В начале октября 1953 года Джей Кантер позвонила Грейс, чтобы сказать ей, что Хичкок серьезно намеревается задействовать ее в своем фильме «Окно во двор». Там она сыграет главную женскую роль в паре с еще одной голливудской знаменитостью – Джеймсом Стюартом. Однако одновременно агент получила для Грейс другое, не менее соблазнительное предложение. Сэм Шпигель снимал «У причала» – сердитую, «непричесанную» драму из жизни портовых грузчиков. Съемки планировалось проводить в Нью-Йорке, в режиссеры был приглашен Элиа Казан. Грейс предлагалась главная женская роль, ее партнером по фильму должен был стать Марлон Брандо.
Грейс прочитала оба сценария, и они оба ей понравились. Двадцать два года спустя она рассказывала журналисту Дональду Спото о своей нерешительности.

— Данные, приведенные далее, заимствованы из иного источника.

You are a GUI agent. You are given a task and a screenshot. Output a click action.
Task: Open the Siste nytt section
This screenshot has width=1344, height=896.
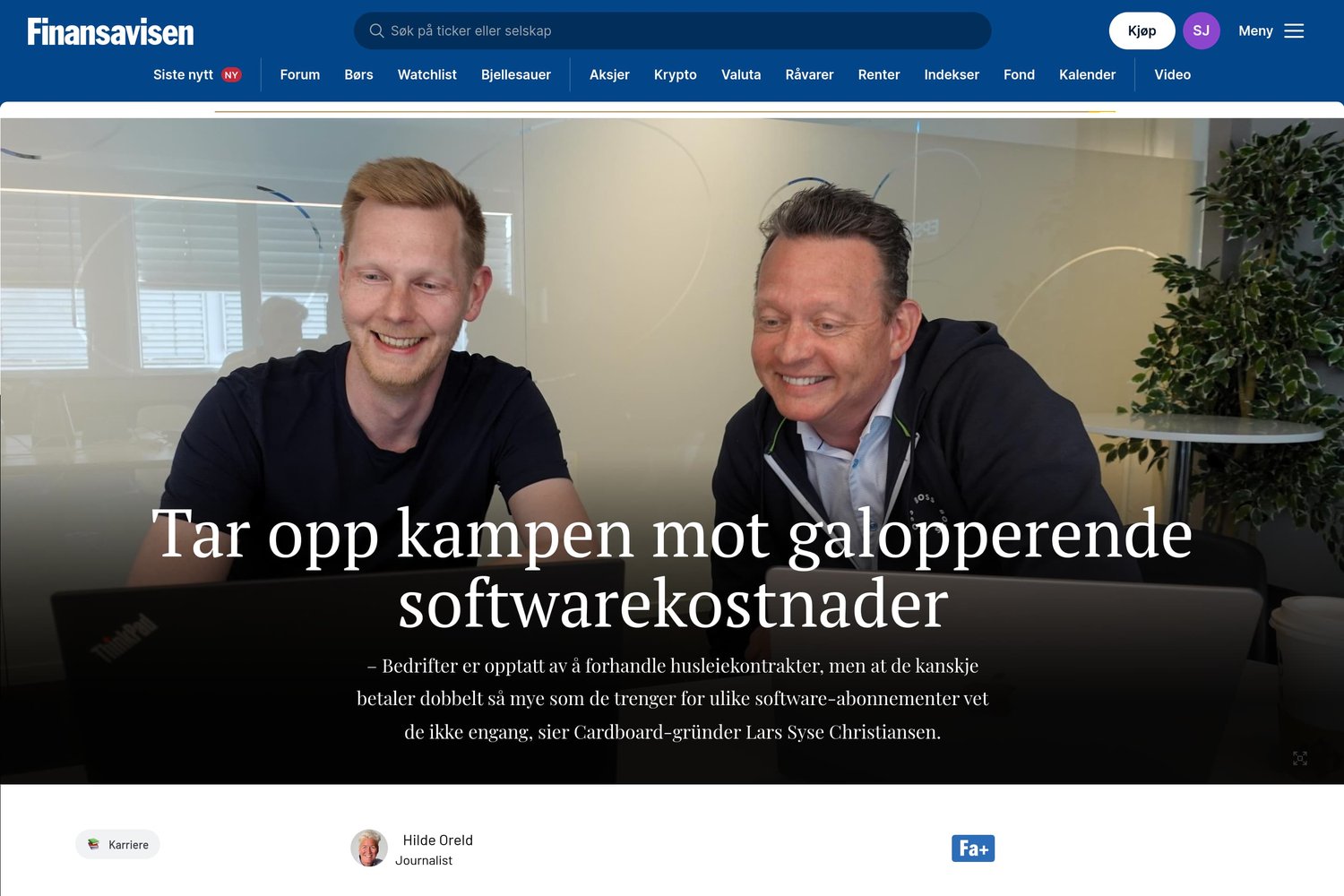pyautogui.click(x=183, y=75)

«Вот так я и сидела, уставясь на два эти сценария. Мой агент сказала мне, к четырем часам должна знать мое окончательное решение. «Но я не знаю, что выбрать, – отвечала я. – Мне они оба нравятся. Я бы, конечно, предпочла остаться в Нью-Йорке, но мне нравится работать с Хичкоком. Я просто не знаю, что делать». А она мне говорит: «Я позвоню тебе через час и хочу услышать твой ответ». Я сказала: «О'кей».
Спото не стал допытываться у Грейс, почему она все-таки предпочла «Окно во двор», однако этот выбор говорит сам за себя. Упустив шанс сыграть уличную девчонку из бедного квартала (в конечном итоге эта роль досталась Еве-Марии Сент), Грейс ухватилась за роль обеспеченной и уверенной в себе столичной жительницы. Черно-белой ленте она предпочла цветную, а дерзкому и молодому таланту Брандо – далеко не юного, но неплохо сохранившегося Джеймса Стюарта. А коль речь зашла о режиссерах, Грейс остановила свой выбор на том из них, кто в чем-то напоминал ей отца. Несмотря на все ее частые заявления, будто она стремится стать серьезной актрисой, Грейс, как правило, старалась не рисковать. Она прекрасно знала пределы собственных возможностей. Обычно актриса старалась выбрать средний, беспроигрышный вариант (точно так же поступала такая известная кинозвезда, как Элизабет Тейлор, когда бралась за Теннесси Уильямса и Шекспира). Грейс с особой легкостью удавались те роли, в которых она, по сути дела, играла самое себя. В «Полдне», «Могамбо», «Убийце» она создала портреты женщин, удивительно похожих на нее, и вот теперь, в фильме «Окно во двор», Хичкок приглашал ее сыграть отчаянную модницу «Барбизонки». Героиню звали Лайза Фремонт, однако, в сущности, это была Грейс Келли собственной персоной.
Вернувшись в Голливуд в начале ноября 1953 года, Грейс снова поручила себя заботам Хичкока. Маэстро с радостью взялся во второй раз воплощать в жизнь образ, отмеченный, как он выразился, ее «сексуальной элегантностью». В первый день съемок режиссер посвятил полчаса съемке крупным планом ее туфель.
– И где это может нам понадобиться? – спросил Герберт Коулмэн, ассистент режиссера, который не мог припомнить в сценарии этого эпизода.
– Разве ты не слыхал о фетишах? – хитро отозвался Хичкок.
Эти кадры нигде не использовались. Биограф Альфреда Хичкока Дональд Спото выдвигает предположение, что режиссер глубоко, хотя и неосознано для себя, влюбился в Грейс. Наблюдающий в объектив за своей белокурой богиней в попытке обнаружить в ней червоточину и одновременно сам обуреваемый тайным, но, увы, неосуществимым желанием, прикованный к инвалидной коляске, Джеймс Стюарт почему-то ужасно напоминает самого Хичкока (только стройного и красивого).
Это предположение кажется тем более правдоподобным, если обратить внимание на такую интересную деталь: режиссер лично наблюдал за съемкой двадцати семи дублей кадра, где Грейс запечатлевает поцелуй на лбу Джеймса Стюарта.